:: MATERIAL PROVIDED ::
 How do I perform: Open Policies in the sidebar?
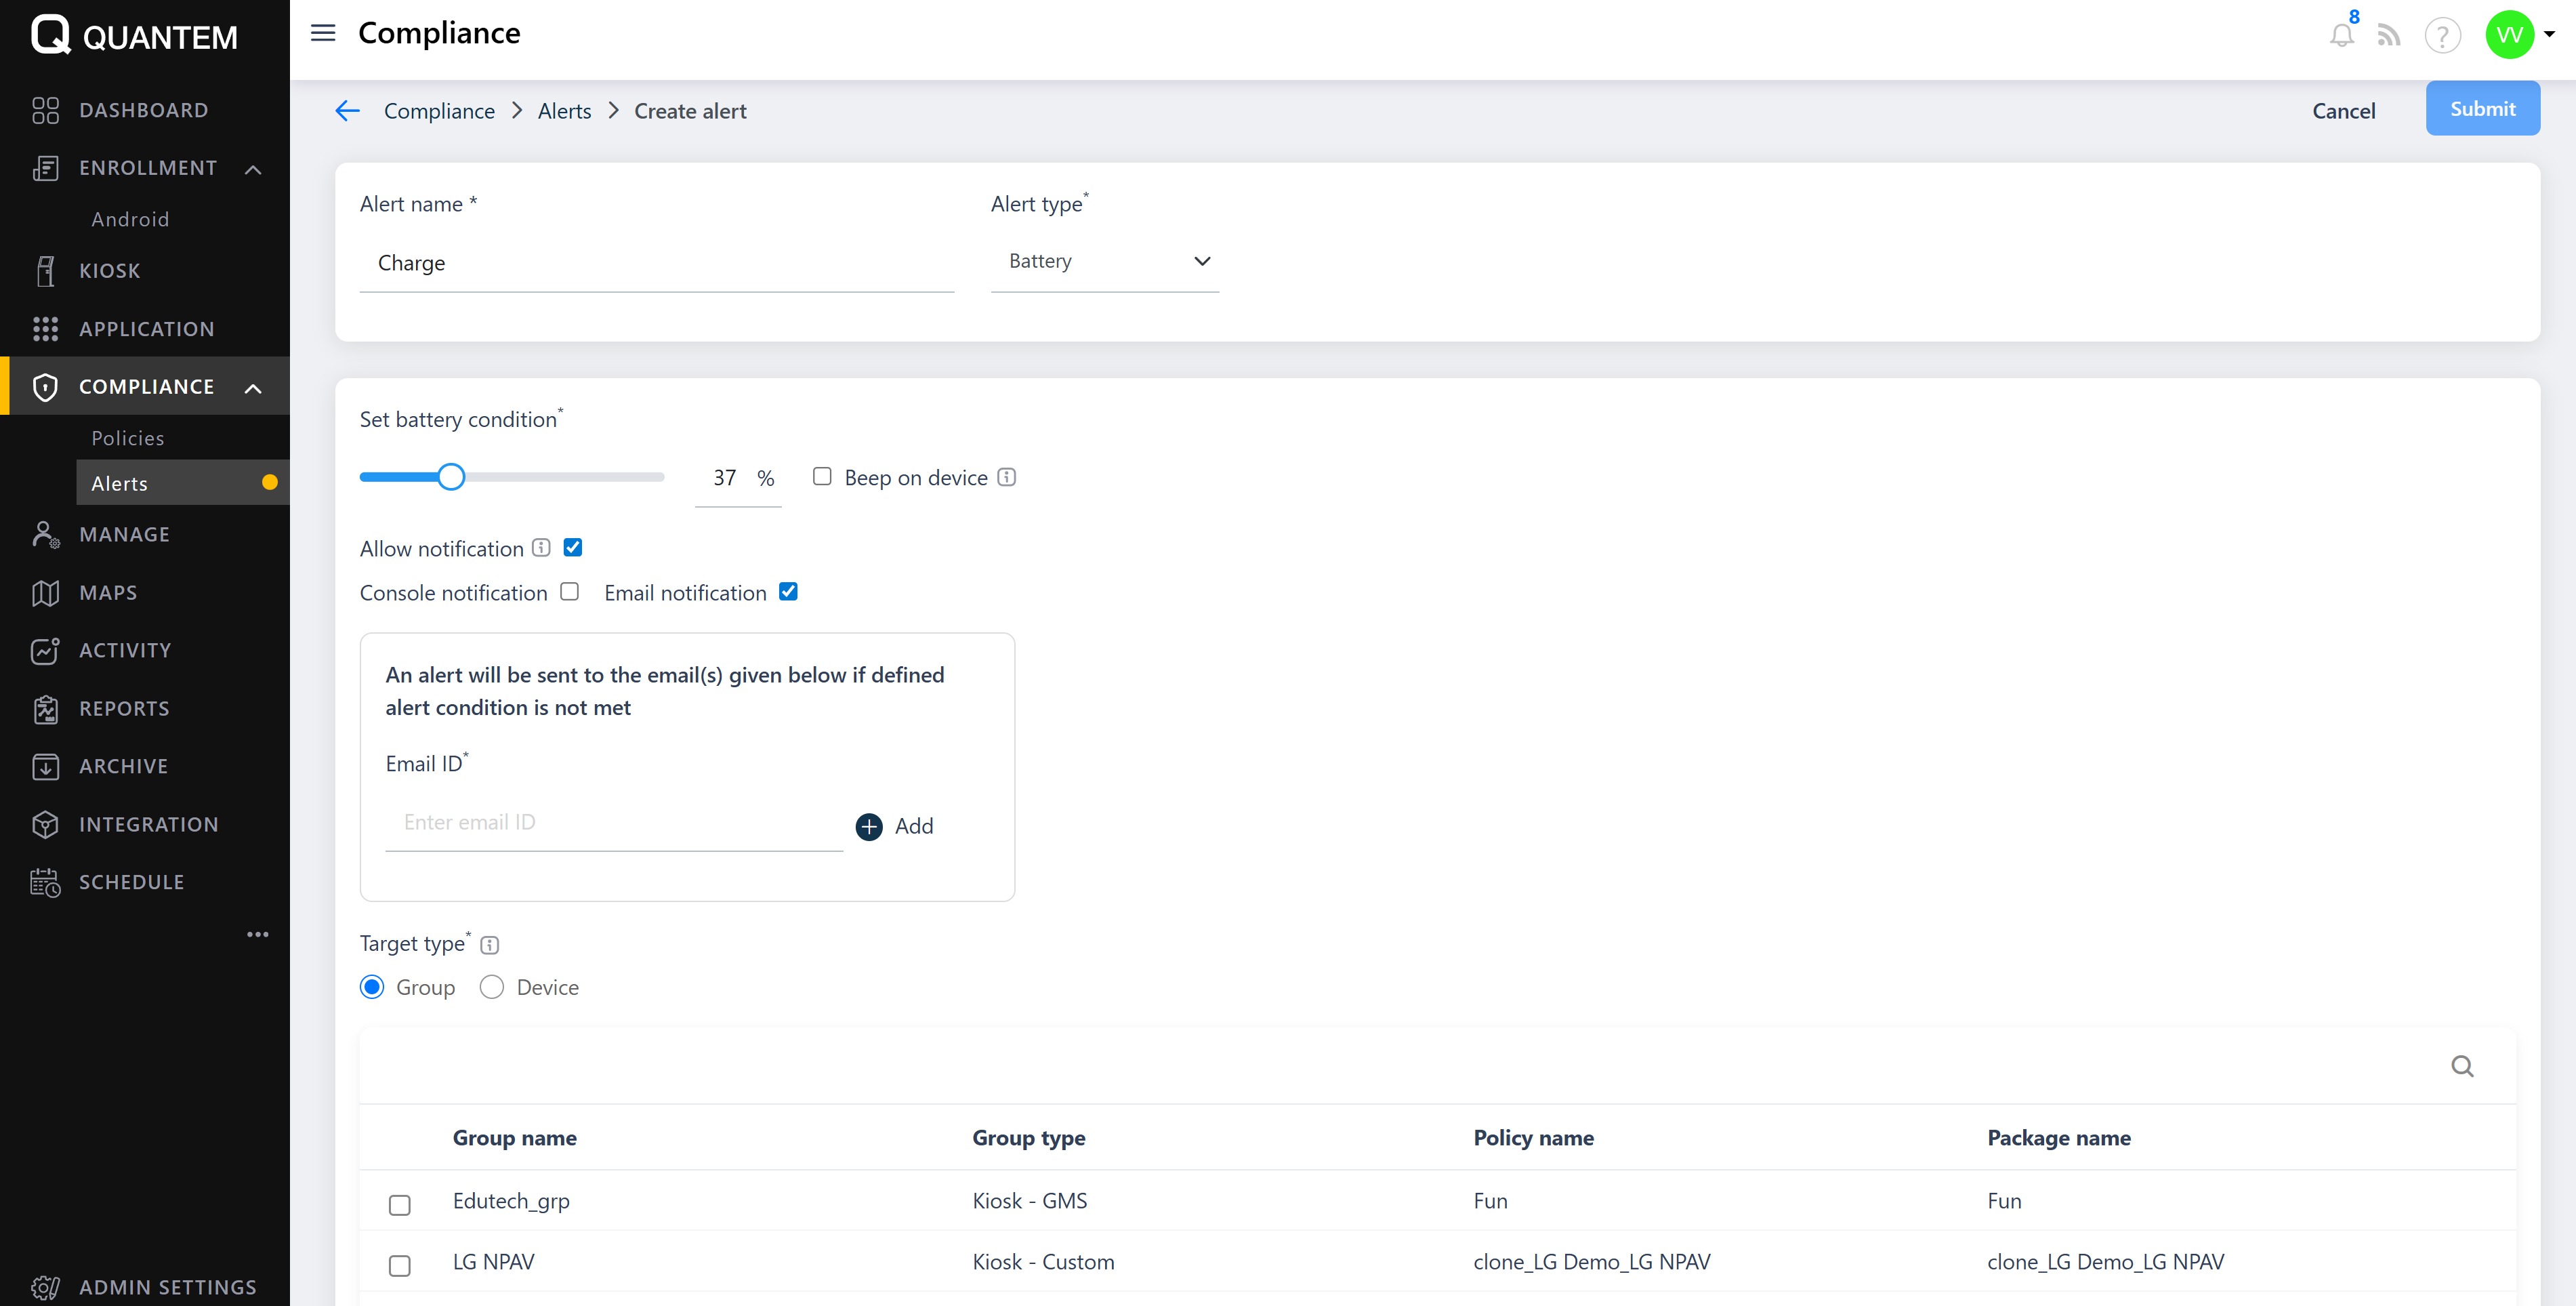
:::
:: MATERIAL PROVIDED ::
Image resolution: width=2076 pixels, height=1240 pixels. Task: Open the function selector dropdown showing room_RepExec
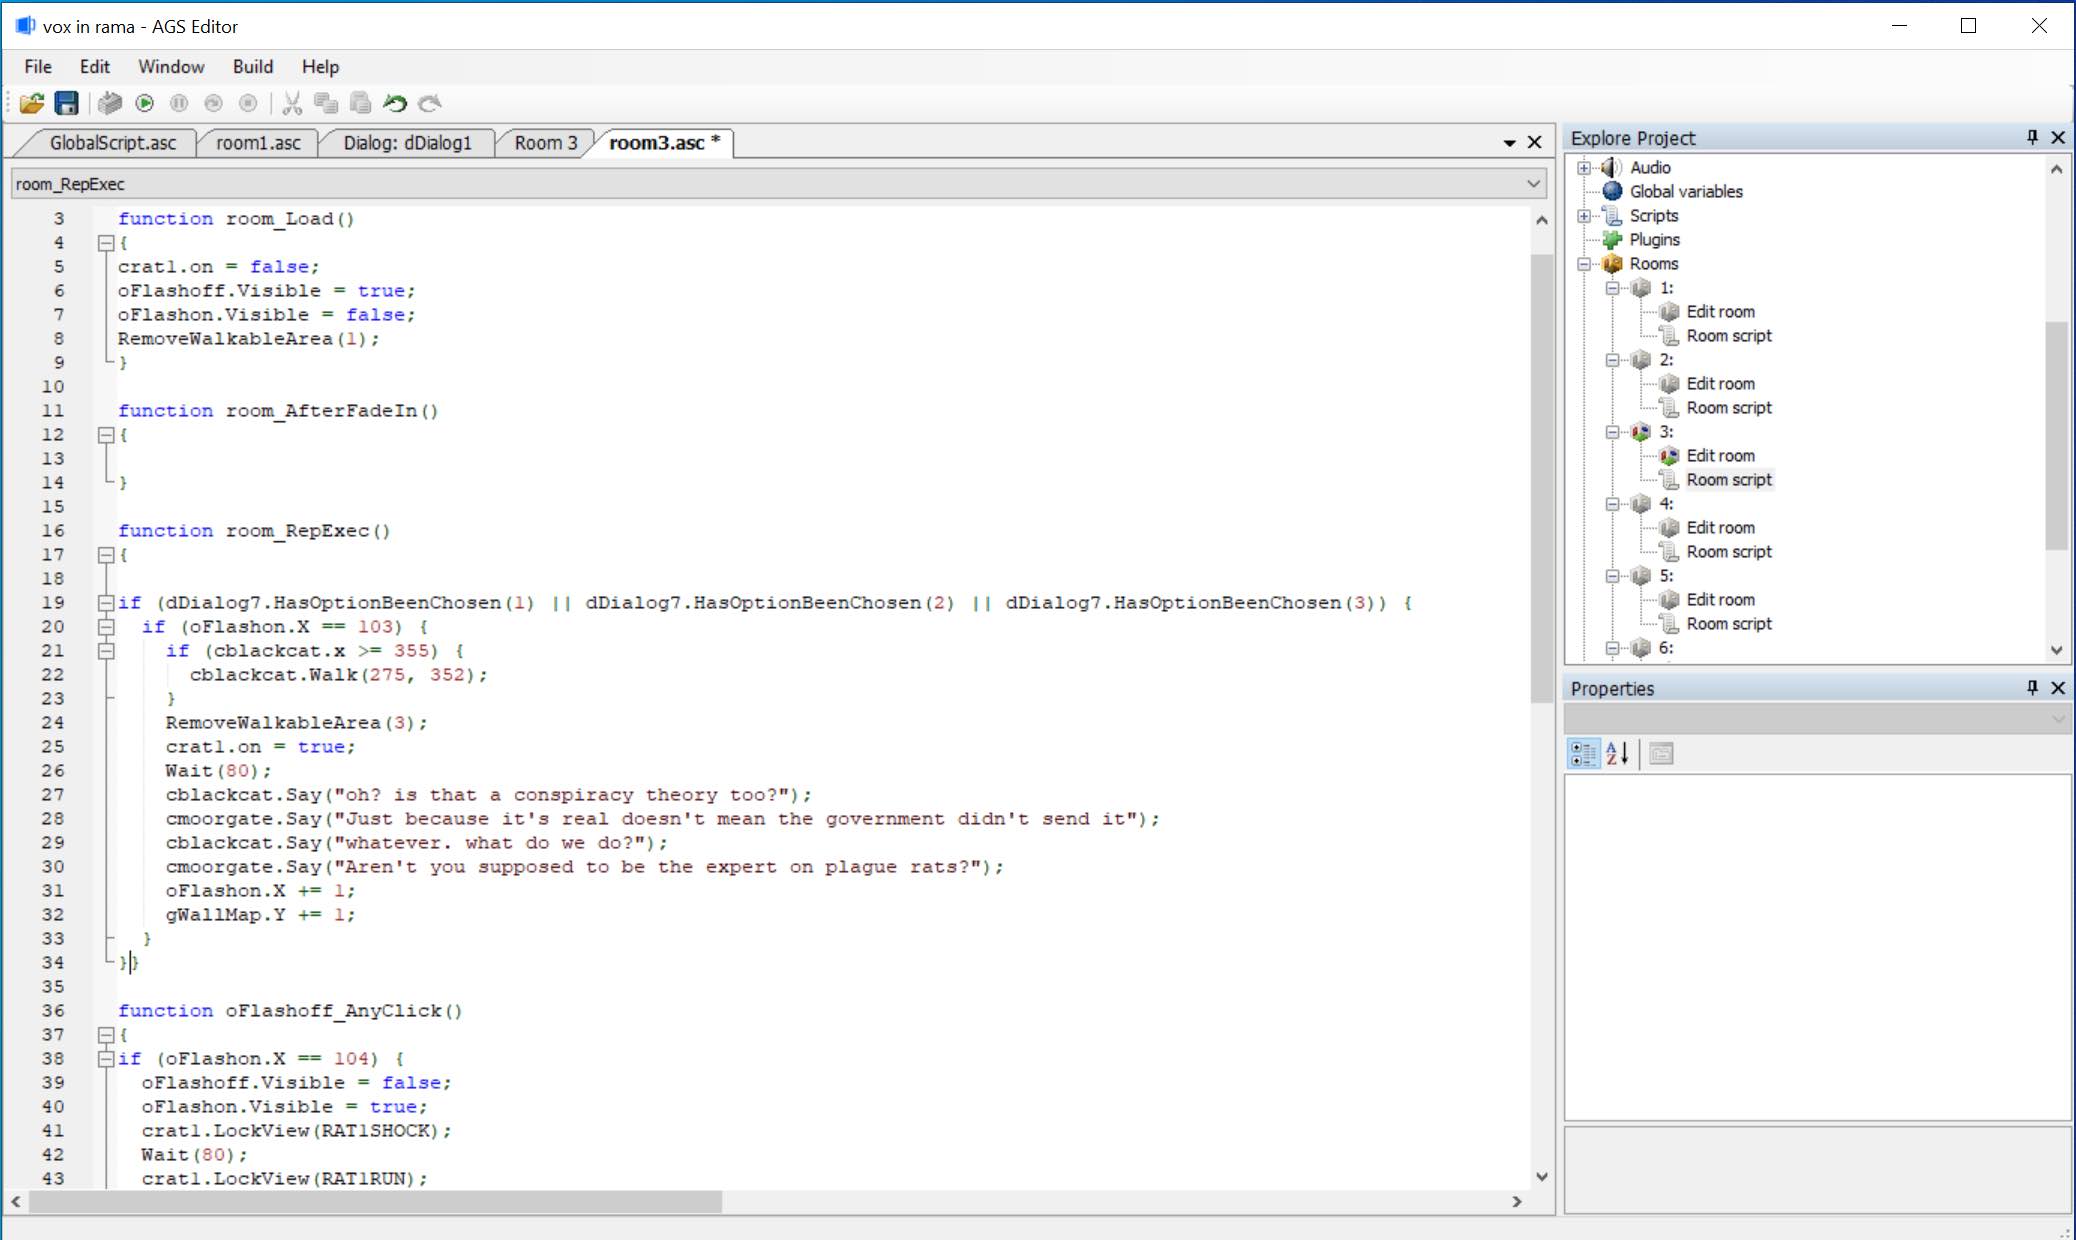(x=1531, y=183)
:::
:: MATERIAL PROVIDED ::
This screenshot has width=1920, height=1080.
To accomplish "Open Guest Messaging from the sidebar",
:::
__AIM OF THE TASK__
Which lines in the records above contain the string "sidebar"? Copy each one.

__RESPONSE TO THE EXERCISE__
 How do I perform: Open Policies in the sidebar?
To accomplish "Open Guest Messaging from the sidebar",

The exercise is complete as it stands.